Building a Caching Strategy for Your AI Stack
A 75% cost reduction sounds dramatic, but the mechanics are straightforward. Most AI applications reprocess the same queries repeatedly, include the same prompts in every request, and pay full price for work they've already completed. A layered caching architecture systematically eliminates each type of redundancy.
Start with prompt caching because it's free to implement and risk-free. Add exact-match response caching for your highest-volume endpoints. Then introduce semantic similarity caching with conservative thresholds, calibrate against production data, and expand coverage as confidence builds.
The goal isn't caching everything, it's caching the right things.
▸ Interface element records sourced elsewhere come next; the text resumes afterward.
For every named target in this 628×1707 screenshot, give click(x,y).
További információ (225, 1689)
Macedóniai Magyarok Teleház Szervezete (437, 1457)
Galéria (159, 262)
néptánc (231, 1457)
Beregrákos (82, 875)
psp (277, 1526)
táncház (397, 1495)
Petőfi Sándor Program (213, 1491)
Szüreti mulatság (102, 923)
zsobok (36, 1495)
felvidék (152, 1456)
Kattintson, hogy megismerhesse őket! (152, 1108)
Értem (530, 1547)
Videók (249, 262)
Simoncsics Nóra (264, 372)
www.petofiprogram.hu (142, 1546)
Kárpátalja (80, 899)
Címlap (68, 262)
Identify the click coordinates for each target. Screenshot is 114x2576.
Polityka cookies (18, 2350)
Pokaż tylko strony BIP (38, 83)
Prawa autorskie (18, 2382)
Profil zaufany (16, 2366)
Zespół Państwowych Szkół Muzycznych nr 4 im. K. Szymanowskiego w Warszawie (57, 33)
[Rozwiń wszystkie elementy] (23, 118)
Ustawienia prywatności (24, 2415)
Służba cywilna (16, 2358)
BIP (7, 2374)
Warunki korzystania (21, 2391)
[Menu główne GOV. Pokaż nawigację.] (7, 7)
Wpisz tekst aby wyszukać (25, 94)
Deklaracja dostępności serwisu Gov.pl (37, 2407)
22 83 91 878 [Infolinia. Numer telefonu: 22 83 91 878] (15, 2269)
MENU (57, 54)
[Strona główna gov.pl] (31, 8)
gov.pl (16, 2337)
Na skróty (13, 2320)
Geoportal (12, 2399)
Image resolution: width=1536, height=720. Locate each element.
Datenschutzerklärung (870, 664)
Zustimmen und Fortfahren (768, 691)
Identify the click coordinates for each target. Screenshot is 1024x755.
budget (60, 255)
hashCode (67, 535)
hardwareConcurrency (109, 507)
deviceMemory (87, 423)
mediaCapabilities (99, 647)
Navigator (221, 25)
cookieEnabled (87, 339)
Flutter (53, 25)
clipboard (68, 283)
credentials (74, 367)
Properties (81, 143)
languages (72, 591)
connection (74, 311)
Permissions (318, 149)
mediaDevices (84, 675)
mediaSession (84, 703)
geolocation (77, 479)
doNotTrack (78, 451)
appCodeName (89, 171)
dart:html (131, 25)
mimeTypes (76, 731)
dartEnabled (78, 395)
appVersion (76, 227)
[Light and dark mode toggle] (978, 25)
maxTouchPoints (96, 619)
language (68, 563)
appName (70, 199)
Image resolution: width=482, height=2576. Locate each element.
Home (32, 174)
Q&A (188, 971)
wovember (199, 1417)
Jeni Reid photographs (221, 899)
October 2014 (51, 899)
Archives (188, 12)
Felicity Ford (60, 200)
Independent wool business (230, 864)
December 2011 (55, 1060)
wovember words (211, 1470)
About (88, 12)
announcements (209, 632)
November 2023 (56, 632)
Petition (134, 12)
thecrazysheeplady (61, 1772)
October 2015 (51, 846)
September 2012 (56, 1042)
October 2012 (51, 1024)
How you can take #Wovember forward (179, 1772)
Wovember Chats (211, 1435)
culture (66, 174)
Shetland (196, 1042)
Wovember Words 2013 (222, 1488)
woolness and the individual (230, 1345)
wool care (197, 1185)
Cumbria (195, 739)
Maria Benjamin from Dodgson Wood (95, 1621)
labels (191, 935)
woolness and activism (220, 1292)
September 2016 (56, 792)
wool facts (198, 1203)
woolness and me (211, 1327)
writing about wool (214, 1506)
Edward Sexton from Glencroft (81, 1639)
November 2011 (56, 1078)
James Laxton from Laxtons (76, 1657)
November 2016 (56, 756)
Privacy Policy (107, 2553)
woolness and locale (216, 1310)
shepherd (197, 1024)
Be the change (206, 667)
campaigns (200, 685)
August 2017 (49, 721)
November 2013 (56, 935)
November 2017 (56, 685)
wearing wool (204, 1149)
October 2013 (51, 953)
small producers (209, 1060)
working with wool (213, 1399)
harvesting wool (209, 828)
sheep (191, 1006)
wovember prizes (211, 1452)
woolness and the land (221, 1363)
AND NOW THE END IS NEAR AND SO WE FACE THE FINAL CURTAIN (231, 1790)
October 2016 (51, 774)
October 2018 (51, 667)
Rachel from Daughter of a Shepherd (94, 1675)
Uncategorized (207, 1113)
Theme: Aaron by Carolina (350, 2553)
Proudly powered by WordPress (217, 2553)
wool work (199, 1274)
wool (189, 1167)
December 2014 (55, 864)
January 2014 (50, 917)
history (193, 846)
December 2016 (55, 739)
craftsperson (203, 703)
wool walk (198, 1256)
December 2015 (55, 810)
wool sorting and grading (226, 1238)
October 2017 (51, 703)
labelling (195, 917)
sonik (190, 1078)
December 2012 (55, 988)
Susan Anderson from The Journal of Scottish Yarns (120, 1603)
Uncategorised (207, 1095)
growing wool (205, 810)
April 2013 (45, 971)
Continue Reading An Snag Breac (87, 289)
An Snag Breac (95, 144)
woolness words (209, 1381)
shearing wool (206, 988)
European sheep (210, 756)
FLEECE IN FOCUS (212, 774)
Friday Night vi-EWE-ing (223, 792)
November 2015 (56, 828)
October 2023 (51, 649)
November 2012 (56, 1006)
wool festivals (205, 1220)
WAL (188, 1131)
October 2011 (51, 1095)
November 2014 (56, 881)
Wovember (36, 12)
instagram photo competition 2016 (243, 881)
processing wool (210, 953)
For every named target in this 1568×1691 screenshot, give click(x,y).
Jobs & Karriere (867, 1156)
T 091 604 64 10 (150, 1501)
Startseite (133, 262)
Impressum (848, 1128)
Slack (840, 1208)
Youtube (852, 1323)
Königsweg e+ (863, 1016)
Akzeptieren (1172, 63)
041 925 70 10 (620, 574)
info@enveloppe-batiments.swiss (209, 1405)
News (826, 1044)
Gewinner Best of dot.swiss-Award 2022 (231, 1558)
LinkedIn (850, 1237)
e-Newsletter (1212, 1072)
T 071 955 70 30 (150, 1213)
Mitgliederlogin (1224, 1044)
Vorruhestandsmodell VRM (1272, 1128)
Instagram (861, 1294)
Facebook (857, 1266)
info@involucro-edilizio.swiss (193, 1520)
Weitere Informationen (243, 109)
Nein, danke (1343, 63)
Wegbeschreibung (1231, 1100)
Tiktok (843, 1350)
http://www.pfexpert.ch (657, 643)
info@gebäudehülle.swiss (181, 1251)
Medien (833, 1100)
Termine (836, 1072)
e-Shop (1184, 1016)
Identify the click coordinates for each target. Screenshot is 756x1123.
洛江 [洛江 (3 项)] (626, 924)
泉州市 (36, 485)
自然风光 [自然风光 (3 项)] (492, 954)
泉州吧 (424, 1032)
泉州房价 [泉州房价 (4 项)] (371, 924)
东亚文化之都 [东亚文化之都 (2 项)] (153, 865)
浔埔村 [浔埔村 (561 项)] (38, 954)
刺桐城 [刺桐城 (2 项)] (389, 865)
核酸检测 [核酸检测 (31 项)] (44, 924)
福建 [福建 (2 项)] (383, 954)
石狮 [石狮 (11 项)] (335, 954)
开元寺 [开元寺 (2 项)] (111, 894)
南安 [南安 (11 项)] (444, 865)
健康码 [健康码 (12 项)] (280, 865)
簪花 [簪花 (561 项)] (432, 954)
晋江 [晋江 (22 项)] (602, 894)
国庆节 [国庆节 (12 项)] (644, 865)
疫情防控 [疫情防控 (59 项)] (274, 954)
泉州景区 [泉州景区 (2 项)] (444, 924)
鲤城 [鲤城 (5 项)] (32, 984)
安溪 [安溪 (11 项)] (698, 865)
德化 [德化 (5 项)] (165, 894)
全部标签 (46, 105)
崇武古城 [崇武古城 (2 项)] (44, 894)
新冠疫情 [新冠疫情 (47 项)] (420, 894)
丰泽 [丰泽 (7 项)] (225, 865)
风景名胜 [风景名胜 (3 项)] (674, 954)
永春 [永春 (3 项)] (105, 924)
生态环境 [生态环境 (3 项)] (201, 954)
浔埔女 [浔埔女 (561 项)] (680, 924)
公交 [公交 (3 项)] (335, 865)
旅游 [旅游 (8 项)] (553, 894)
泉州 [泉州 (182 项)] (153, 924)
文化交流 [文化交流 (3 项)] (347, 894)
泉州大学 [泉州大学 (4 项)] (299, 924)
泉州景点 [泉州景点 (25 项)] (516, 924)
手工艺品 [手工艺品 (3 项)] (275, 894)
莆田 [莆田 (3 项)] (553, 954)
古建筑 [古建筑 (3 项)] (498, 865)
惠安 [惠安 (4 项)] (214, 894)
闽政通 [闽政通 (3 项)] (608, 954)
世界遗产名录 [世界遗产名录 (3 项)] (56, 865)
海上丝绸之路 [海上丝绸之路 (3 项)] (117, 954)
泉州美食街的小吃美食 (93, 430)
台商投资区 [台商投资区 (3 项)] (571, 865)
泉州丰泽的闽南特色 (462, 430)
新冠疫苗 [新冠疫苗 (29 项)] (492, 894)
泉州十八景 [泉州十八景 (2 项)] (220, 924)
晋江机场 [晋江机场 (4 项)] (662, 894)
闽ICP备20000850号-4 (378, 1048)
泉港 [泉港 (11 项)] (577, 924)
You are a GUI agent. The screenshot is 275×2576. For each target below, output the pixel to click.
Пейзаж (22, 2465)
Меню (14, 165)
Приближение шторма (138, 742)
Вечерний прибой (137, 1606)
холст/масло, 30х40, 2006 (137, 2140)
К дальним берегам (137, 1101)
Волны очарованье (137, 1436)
Classify your endpoints, understand which responses are safe to cache, and invest your engineering effort where the ROI is highest. The organizations paying the least per AI interaction aren't the ones using the cheapest models. They're the ones that stopped paying to answer the same question twice.
Frequently Asked Questions
Quick answers to common questions about this topic
The infrastructure cost is minimal, typically $50-200/month for Redis or an in-memory cache. The real investment is engineering time: 2-4 weeks for a basic exact-match + prompt caching setup, 4-6 weeks for a full three-layer architecture including semantic similarity caching. For organizations spending $5K+ monthly on LLM APIs, the payback period is usually under one month.